Pre-SR astronomers worked from a different set of assumptions. In their view, the planets moved exclusively on circles which turned at constant angular rates. This restriction posed something of a difficulty since the observed planets don't move at constant rates in the sky. The superior planets (Mars, Jupiter, and Saturn) even, at times near opposition, move backwards on the sky, which is hard to explain with constantly rotating circles. So, the Pre-SR astronomers had to employ a variety of schemes to get variable apparent motions from their constant true motions. Epicycles were small circles containing the planet and were carried around but the large circle. The large circles, deferents, themselves were placed off center (eccentric) with respect to the Earth so that their apparent motions would be faster when they were closer to the Earth and slower when they were more distant. This works even better when the planet moves at a constant speed not as seen from the center, but from the equant point placed symmetrically on the opposite side of the circle's centre from the Earth. This last device, however, represents a step away from a uniformly rotating circle and proved controversial for that reason.
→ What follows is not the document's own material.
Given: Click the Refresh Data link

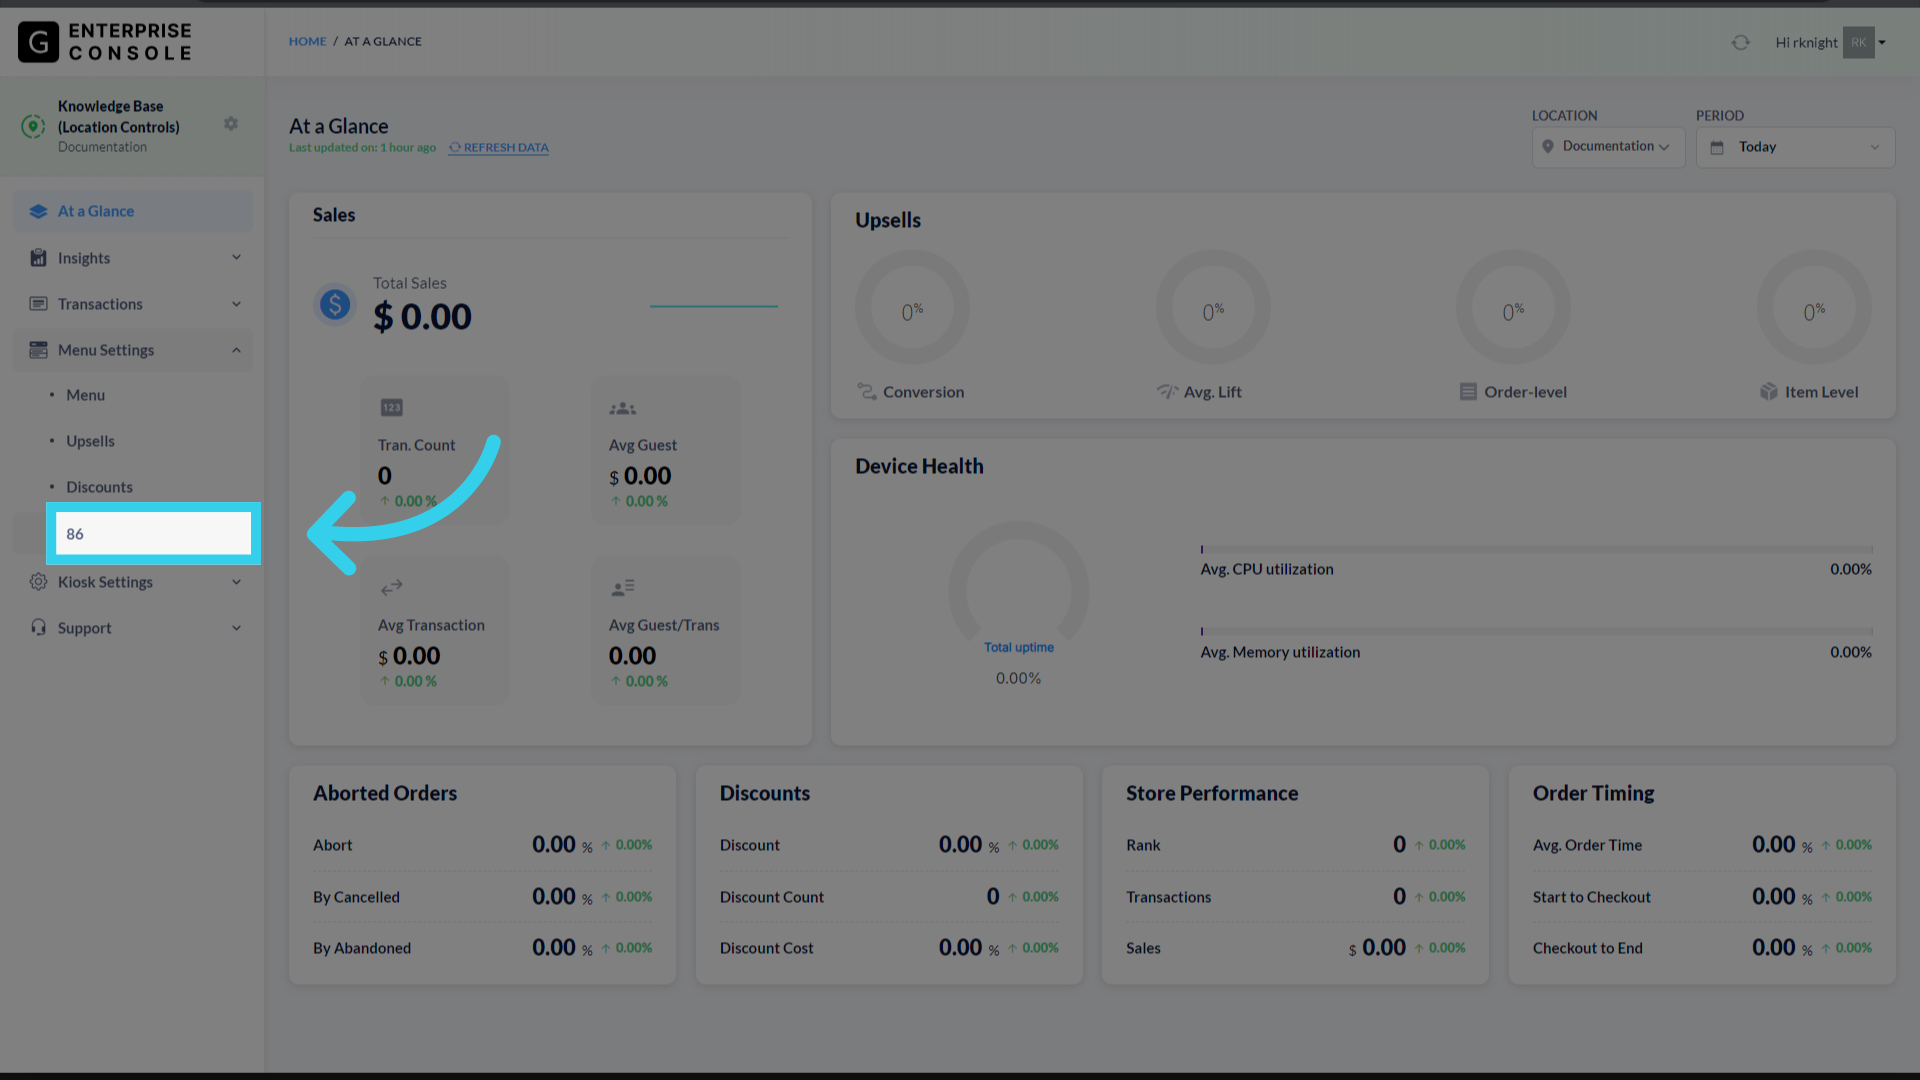Looking at the screenshot, I should (499, 148).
What is striking about all this is just how non-geocentric this geocentric model really is. The Earth is contained within the region where the planet (including the Sun) travelled, but it is not at the centre of any of the circles of motion. In the case of the Sun, the centre of the deferent is offset by 1/24th of its radius. Further, different eccentricities are needed for different planets, so the deferents don't have a common centre about a fictitious point, never mind the Earth. About the only thing that is geocentric is the spherical annulus containing all this apparatus. All planets have their closest and furthest points from the Earth (perigee and apogee). The apparatus for a planet necessarily lies between a pair geocentric spheres with the radii of perigee and apogee for that planet. The motion of the planet itself is not geocentric at all.

In this period all the calculations of planetary motion were expressed in terms of angles on circles of relative sizes, since no one knew how far away any of the planets were. There were some inaccurate estimates as to the relative distances of the Moon and Sun, but that was about as far as things went. Even the order of the planets was a matter of conjecture. Indeed, this subject was about the only thing Ptolemy didn't settle in the Almagest. He did produce an ordering in a later work called Planetary Hypotheses, but there wasn't any observational evidence to support it. (Quite frankly, the whole subject was of secondary importance since it had no practical affect on their objectives.) Once an order has been chosen, and on the assumption that the spherical annuli were tightly nested, the relative distances of the planets, and the stars, immediately follow. But these distances are entirely arbitrary. Consequently, anyone wanting to resurrect a geocentric model of this type has his work cut out for him.

NASA can send spacecraft around the solar system on a complicated trajectories shaped by passages by several other planets along the way. Ptolomaic astronomers would be entirely incapable of doing this successfully in the event they had been able to even conceive of it. Let the modern geocentric astronomer produce a physical model able to replicate this feat, and we'll have something to talk about.